Network visualizations display relationships between elements by linking nodes with common characteristics. This allows the user to visualize clusters quickly and determine relationships. Unfortunately, the development process in Tableau isn’t as straightforward. To get the data into a Tableau-friendly format for network visualization, we’ll first do some data preparation then bring it into Gephi to produce spatial coordinates.
This example is expanding on the blog published by The Data Surfers. I’ll be showing the steps in both Python and Excel. I prefer Python, but either (or a tool of your choice) should produce the same result.
Prepare a Dataset Capable of Creating Network Visualizations
To accomplish this, you’ll need a dataset capable of showing a network of relationships. In this example, I’ll be using Harry Potter screen time statistics gathered from IMDB. This allows us to link each actor to the movies they appeared in. I’ll be referring to this as the main dataset.
If you’d like to follow along with the same data, do it!
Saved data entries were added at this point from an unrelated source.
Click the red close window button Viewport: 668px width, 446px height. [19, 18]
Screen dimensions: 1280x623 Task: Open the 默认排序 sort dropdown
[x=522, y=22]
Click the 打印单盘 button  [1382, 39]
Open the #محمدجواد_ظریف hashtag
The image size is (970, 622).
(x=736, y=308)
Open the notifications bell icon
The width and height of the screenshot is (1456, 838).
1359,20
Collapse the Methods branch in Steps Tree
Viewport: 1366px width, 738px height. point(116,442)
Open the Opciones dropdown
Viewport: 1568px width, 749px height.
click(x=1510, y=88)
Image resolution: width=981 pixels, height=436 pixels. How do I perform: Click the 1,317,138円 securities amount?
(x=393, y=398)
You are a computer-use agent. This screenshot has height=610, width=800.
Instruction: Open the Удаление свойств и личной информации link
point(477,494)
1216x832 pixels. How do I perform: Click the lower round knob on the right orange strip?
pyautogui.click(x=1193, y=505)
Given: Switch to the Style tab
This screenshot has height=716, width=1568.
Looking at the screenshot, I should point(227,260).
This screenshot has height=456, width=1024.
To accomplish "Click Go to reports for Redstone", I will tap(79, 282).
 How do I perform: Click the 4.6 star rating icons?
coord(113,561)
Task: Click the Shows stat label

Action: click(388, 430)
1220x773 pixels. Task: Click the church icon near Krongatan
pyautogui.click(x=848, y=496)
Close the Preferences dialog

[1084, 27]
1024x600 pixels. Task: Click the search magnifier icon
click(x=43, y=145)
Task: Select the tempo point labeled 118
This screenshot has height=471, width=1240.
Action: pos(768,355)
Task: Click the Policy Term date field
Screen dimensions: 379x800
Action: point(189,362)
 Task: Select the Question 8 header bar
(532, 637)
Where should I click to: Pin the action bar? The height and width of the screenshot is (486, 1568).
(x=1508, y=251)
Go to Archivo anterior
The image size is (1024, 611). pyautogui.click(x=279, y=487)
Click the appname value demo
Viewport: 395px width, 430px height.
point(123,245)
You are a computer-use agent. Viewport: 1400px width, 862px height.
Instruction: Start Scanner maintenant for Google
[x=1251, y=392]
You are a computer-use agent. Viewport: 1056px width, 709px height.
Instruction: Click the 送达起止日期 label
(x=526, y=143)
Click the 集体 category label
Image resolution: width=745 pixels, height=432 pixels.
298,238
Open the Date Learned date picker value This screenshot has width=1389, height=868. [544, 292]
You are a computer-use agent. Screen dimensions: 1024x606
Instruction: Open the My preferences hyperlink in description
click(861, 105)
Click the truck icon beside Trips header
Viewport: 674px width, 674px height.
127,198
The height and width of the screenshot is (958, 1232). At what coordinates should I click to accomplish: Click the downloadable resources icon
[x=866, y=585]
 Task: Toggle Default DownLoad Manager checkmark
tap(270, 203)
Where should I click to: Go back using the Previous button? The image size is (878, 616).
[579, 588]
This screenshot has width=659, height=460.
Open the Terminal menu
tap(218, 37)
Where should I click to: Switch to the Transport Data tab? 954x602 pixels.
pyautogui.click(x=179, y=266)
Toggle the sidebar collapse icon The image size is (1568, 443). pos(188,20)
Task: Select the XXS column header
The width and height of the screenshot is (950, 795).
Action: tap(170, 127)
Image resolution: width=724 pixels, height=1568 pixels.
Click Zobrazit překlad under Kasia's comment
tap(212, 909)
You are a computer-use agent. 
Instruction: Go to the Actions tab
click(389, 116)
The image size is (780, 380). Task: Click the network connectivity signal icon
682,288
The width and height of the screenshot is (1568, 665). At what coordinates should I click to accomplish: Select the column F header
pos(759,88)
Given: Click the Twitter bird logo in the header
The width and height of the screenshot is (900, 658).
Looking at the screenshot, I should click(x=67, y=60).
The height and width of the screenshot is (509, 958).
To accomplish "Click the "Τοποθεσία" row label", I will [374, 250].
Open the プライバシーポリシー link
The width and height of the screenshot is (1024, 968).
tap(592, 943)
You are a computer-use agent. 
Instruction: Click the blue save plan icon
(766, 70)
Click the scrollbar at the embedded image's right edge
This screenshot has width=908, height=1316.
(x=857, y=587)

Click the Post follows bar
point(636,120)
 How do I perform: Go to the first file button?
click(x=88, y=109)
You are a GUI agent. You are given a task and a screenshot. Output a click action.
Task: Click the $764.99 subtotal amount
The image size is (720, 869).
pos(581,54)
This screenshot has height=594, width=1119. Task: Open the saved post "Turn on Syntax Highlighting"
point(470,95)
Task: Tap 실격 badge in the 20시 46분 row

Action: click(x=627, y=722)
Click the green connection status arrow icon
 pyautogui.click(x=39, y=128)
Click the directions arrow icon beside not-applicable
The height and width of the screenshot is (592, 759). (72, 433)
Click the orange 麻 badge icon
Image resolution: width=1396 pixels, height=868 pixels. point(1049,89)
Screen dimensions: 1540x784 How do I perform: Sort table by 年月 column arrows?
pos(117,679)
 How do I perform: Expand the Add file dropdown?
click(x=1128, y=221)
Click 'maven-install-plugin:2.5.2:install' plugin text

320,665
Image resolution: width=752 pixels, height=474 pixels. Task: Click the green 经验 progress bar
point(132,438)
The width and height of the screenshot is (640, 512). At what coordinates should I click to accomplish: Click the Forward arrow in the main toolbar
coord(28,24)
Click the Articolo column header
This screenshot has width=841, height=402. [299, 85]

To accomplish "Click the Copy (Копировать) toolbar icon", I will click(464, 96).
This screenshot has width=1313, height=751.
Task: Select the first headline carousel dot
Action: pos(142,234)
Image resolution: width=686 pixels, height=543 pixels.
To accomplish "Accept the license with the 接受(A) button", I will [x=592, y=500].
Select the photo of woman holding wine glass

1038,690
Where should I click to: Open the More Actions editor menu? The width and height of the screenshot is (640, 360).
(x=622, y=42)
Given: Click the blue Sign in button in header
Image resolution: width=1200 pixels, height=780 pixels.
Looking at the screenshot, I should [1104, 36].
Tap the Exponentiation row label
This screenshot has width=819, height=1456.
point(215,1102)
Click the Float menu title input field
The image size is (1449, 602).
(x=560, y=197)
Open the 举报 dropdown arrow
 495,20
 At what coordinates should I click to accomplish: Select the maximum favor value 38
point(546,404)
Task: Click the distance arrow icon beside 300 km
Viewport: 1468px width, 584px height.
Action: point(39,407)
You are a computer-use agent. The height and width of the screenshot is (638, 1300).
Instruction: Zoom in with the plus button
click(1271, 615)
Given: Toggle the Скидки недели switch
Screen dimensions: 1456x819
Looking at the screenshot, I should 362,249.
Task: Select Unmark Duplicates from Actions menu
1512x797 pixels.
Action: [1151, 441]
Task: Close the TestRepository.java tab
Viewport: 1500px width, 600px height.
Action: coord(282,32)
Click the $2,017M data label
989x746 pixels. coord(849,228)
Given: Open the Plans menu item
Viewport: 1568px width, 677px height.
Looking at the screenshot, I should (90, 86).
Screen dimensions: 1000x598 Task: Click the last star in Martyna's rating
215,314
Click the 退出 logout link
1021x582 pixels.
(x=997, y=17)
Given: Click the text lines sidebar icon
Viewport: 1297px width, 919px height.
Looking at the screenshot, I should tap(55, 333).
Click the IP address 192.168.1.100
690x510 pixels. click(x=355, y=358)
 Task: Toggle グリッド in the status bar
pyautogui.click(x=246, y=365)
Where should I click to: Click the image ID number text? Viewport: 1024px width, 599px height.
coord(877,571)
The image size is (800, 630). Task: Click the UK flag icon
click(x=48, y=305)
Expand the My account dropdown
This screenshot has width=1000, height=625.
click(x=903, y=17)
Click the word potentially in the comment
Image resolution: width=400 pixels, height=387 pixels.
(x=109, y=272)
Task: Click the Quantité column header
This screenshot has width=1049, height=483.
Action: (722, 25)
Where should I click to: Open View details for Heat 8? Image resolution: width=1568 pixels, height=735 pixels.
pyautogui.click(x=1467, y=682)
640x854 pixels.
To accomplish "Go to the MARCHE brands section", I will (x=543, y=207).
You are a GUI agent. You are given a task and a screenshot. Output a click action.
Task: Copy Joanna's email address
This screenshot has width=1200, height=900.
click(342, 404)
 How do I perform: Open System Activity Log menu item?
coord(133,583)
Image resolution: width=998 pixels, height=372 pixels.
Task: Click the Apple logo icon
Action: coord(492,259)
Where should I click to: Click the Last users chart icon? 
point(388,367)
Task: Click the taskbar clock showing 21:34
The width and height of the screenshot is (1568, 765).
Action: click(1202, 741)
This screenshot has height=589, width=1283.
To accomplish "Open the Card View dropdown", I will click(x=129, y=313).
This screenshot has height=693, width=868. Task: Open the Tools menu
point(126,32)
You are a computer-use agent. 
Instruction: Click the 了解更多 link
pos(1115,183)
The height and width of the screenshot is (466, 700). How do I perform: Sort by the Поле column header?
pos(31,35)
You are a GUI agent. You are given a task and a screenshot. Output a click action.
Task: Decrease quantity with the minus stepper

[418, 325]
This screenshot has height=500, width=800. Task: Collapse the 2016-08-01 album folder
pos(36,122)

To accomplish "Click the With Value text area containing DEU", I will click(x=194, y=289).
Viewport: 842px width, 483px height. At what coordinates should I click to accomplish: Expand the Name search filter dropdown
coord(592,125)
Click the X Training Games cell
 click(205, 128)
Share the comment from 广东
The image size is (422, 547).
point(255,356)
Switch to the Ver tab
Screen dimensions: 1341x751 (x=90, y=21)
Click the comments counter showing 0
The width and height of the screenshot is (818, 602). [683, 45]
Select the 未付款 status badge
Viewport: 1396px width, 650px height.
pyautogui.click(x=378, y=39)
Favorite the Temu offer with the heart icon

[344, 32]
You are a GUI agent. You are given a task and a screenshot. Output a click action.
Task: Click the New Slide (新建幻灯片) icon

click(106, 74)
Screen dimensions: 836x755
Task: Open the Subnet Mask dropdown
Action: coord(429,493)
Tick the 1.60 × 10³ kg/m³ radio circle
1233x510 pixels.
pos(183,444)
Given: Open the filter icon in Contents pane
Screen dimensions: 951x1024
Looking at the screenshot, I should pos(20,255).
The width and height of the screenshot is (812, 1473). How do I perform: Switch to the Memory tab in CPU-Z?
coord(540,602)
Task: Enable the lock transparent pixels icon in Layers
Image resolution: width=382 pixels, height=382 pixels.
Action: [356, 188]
I even cleaned it up a bit for you; thank me later.
To prepare the data for Gephi, we need to create two CSV files: nodes and edges.
Prepare Data for Gephi: Create a CSV Nodes File
The nodes file will contain three columns:
- ID: a unique identifier for each label
- Nodes: a unique identifier to create each node
- Label: a list of all unique values of the two columns you’re visualizing (in my case: Actors and Movies)
Python
# 1. Read in the main dataset
import pandas as pd
import numpy as np
main = pd.read_csv(yourfilename)
# 2. Take a unique list of the two network columns (Actor and Movie)
movies = main.Movie.unique()
actors = main.Actor.unique()
# 3. Concatenate the two list into one array
label = np.concatenate([movies, actors])
# 4. Create the nodes dataframe from the label array
nodes = pd.DataFrame(label, columns = [“Label”])
# 5. Add the ID and Nodes unique identifier columns
nodes[“ID”] = range(1, 1 + len(nodes))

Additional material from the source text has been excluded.